Stough v. Westinghouse Savannah River Co.

427 S.E.2d 716 | S.C. Ct. App. | 1993

Bell, Judge:

This is a workers’ compensation case. Robert A. Stough was killed in an automobile accident while traveling from his job in North Augusta to his home in Columbia. Elizabeth Irwin *130Stough, Stough’s widow, filed a claim for death benefits under the Workers’ Compensation Law. The single hearing commissioner denied the claim, ruling there was no business purpose for Stough’s travel. The full commission reversed the hearing commissioner and awarded benefits to the widow. The circuit court affirmed the full commission. Westinghouse appeals. We affirm the circuit court’s judgment.

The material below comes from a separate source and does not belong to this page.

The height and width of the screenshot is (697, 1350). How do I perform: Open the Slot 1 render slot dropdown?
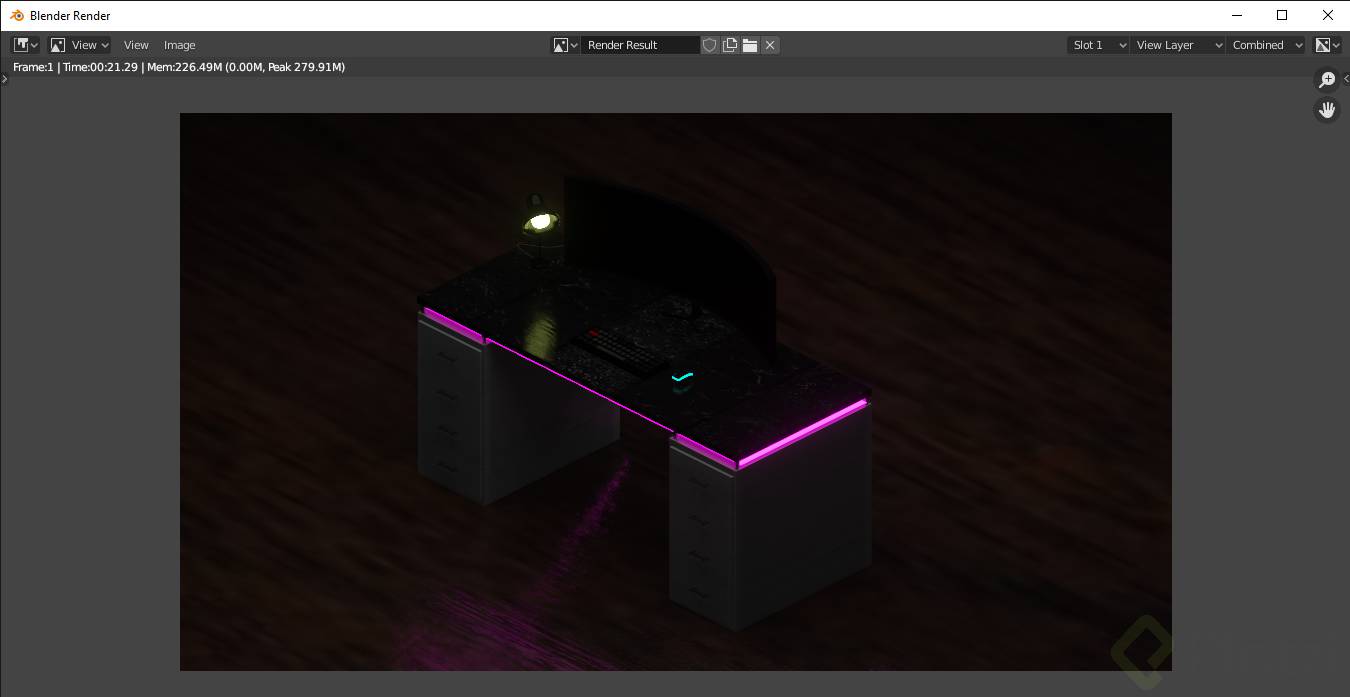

Stough was employed as a professional engineer by Westinghouse. He worked in North Augusta but lived in Columbia, commuting to work every day in his personal car. Stough received no compensation for driving to and from work. At least once a week, he traveled from his home to Charlotte to meet with a Westinghouse subcontractor to transmit and review procurement orders and evaluate the status of various projects. Because Stough worked in Charlotte on such a regular basis, the subcontractor provided him an auxiliary office in Charlotte. Westinghouse paid Stough’s roundtrip mileage expenses between his home in Columbia and Charlotte.

On the day of the accident, Stough attended a meeting in his North Augusta office relating, in part, to the work he was supervising at the subcontractor’s office in Charlotte. When he left the office at the end of the workday, he took with him various documents he planned to deliver to the subcontractor’s office the next day. Stough died in an automobile accident on his way home to Columbia.

Westinghouse argues Stough’s accident is not compensable because it occurred on Stough’s trip home. Generally, injuries sustained going to and from work are not compensable, because they do not arise out of and in the course of employment. See Wright v. Wright, — S.C. —, 411 S.E. (2d) 829 (Ct. App. 1991), cert. denied (S.C. Sup. Ct. Apr. 7, 1992). However, the general rule does not apply if, among other things, the employee, on his way to or from his work, is still charged with some duty or task in connection with his employment. Id. Moreover, an injury incurred during a trip which serves both a business and a personal purpose is within the scope of employment if the trip involves the performance of a service for the employer which would have caused the trip to be taken by someone even if it had not coincided with the personal journey. Corley v. South Carolina Tax Commission, 237 S.C. 439, 117 S.E. (2d) 577 (1960). Stated an*131other way, if the work of the employee necessitates his travel, he is in the course of employment, even though he is serving at the same time some purpose of his own. Id. The service to the employer must be at least a concurrent cause of the trip, but not necessarily the sole cause. Id.1

Stough’s work in Charlotte was one of his primary responsibilities at Westinghouse. He was scheduled to do his usual Westinghouse work in Charlotte the next day. At the time of the accident, he was carrying documents for delivery to Charlotte. Westinghouse would have had to arrange to send the documents via some other person or method had Stough not planned to take them. Further, there is evidence showing that Stough would have traveled the same route to Charlotte regardless of whether he planned to stop in Columbia. Interstate 20 from North Augusta to Columbia and Interstate 77 from Columbia to Charlotte is the best route from North Augusta to Charlotte. In short, Stough’s work at Westinghouse necessitated his trip from North Augusta to Charlotte, and even if he decided not to go home that evening, he would have made the same trip to Charlotte to perform his duties on behalf of Westinghouse. Therefore, Stough’s fatal accident arose out of and during the course of a trip made on behalf of the employer.

For these reasons, the judgment of the circuit court is affirmed.

Affirmed.

Gardner and Shaw, JJ., concur.

This case does not fall neatly within the so-called “going to and coming from rule,” the “dual purpose doctrine,” or the “special errand rule.” The North Carolina Supreme Court has recognized, and we agree, that no exact formula can be laid down which will automatically solve every case. Massey v. Board of Education, 204 N.C. 193, 167 S.E. 695 (1933). Each of these constructs, however, is built on a common framework designed to compensate employees when their employment proximately causes their injuries. See, e.g., Sola v. Sunny Slope Farms, 244 S.C. 6, 135 S.E. (2d) 321 (1964) (accident arises out of employment when it arises because of employment, as when employment is a contributing proximate cause); Sylvan v. Sylvan Brothers, Inc., 225 S.C. 429, 82 S.E. (2d) 794 (1954) (denying compensation because there was no causal connection between employment and injury); Felton v. Hospital Guild of Thomasville, Inc., 57 N.C. App. 33, 291 S.E. (2d) 158, aff'd, 307 N.C. 121, 296 S.E. (2d) 297 (1982) (where employment requires travel, hazards of the route become hazards of the employment).